Over the years, I have cooked Bok-choy when I couldn't find or think of other vegetables to accompany a meal. It was never a choice vegetable in a weekly shopping list but rather something I grabbed as a last minute thing because I couldn't find anything better.
So imagine my surprise when I chopped off the end of a Bok-choy stalk recently and literally stopped with a knife in mid-air. You know…the end bit…that you would just simply slice your knife through and bin it. The end bit that serves no other purpose except to hold the leaves together. The end bit that is nondescript, so mundane that you have no use for it. Until you turn it on the stem and look right into the heart of a Bok-choy and stare at its core.
It is beautiful. Stunning in its simplicity. It reminded me so much of the petals of a delicate rose. But unlike a rose which is associated with love and care, the heart of a Bok-choy has never had its moment on a pedestal. It is an everyday edible food that feeds you, nourishes you and is quickly forgotten.
A lot of us may feel like the end bit of a Bok-choy. Ok, perhaps you've never heard it described quite like this before but it's true. You've never been taken seriously because of how you look; you've never been treated properly because of how you look; you've never been given that ONE chance simply because of how you look. The outside, the exterior, the skin that covers our bodies - the eyes see first and trigger our mind to judge. I am guilty of this and I know many of you are too. But the inside, the core, the heart - the eyes cannot see, not unless you peel off the layers and make the effort to want to know, to want to care and not to judge on that very first impression.

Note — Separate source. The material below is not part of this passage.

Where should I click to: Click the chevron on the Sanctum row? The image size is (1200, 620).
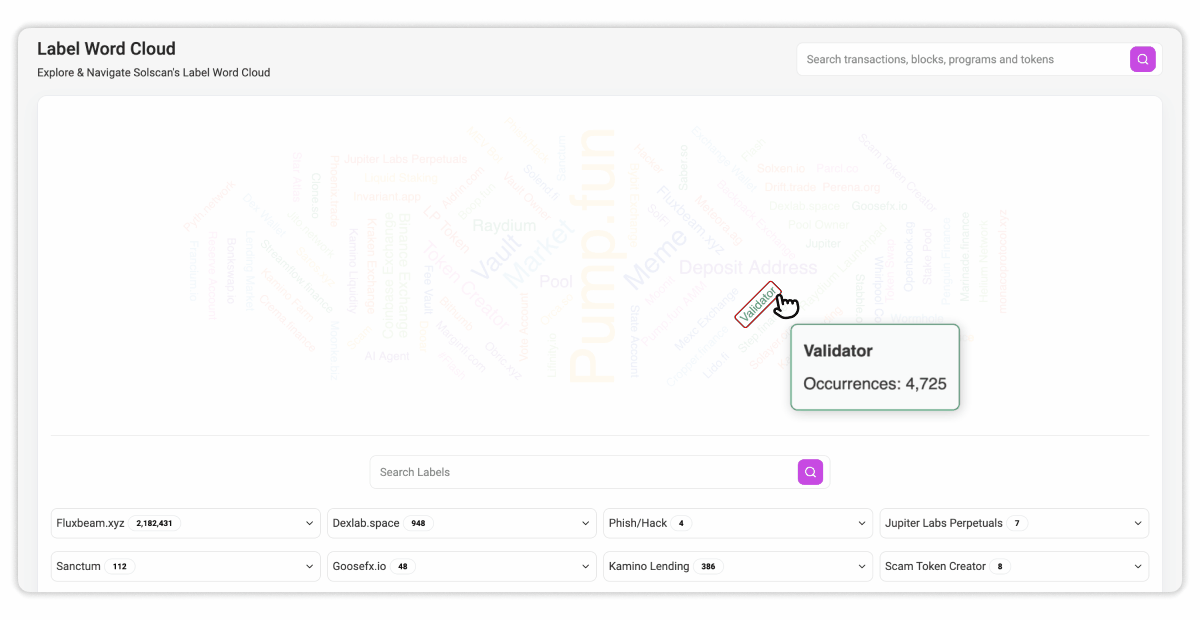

I am not saying that you should place little or no care in how you appear to others. Personal hygiene and a neat appearance are both important. What I am saying is despite your best effort in how you present yourself to the public, people take one look and simply walk away without a care.
As I slowly lowered my hand and placed the knife next to the end bit of the Bok-choy, I am reminded that the human heart is a complicated organ. Cuts and bruises disappear over time but the scars contained within the heart stay for life. I know I have such a long way to go to make that difference and for each person I have offended, I pray that I have equally cared for another. For the hurt I have caused, I hope I have loved just as much. And for each incorrect judgement I have made, I can only ask for forgiveness. It's not about balancing a wrong with a right; it is about an ability to reflect, improve our actions and thoughts so that each person starts on equal footing.
Because no matter what you have been blessed with on the outside, you are so much more on the inside. The heart is why you live, it is what makes you feel. When it stops beating, nothing else will matter.
It took an action of slicing off the end bit of a Bok-choy to remind me just how important the core is…how beautiful a heart is and should be.